Lebih lanjut, Deni menekankan bahwa secara historis, administratif, geografis, dan keamanan, pulau-pulau tersebut memang bagian dari Trenggalek. Data RTRW Provinsi Jawa Timur dan RTRW Kabupaten Trenggalek sejak lama telah mencantumkan pulau-pulau tersebut sebagai wilayah Trenggalek. Selain itu, pengawasan keamanan pulau-pulau tersebut selama ini dilakukan oleh aparat keamanan dari Trenggalek, termasuk TNI AL dan Polairud Trenggalek.
Kekhawatiran akan adanya kepentingan tersembunyi di balik keputusan Kemendagri juga disuarakan Deni.
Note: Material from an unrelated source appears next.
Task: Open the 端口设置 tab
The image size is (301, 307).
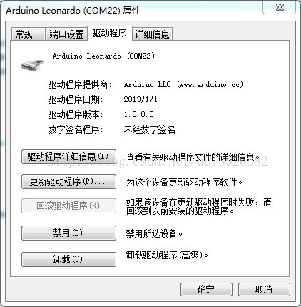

Dugaan adanya sumber daya alam seperti minyak dan gas bumi di wilayah tersebut menjadi sorotan utama.
“Jangan sampai ini jadi ajang rebutan diam-diam yang melukai rasa keadilan masyarakat,” tegasnya.
Deni mendesak Kemendagri untuk melakukan evaluasi ulang atas Kepmendagri Nomor 300 Tahun 2025. Ia meminta agar keputusan tersebut didasarkan pada data faktual dan bukan hanya dokumen administratif. Ia juga mengingatkan bahwa pemerintah pusat memiliki kewenangan untuk merevisi keputusan tersebut jika terdapat kekeliruan administratif atau ketidaksesuaian data.
“Jangan sampai pulau-pulau ini menjadi sumber konflik di masa depan,” imbuhnya.
Sebagai penutup, Deni menegaskan komitmen DPRD Jatim untuk terus mengawal penyelesaian sengketa ini hingga tuntas. Ia berharap pemerintah pusat dapat bertindak tegas dan adil, seperti yang telah dilakukan dalam penyelesaian kasus serupa antara Aceh dan Sumatera Utara.
“Trenggalek layak diperlakukan setara,” pungkasnya.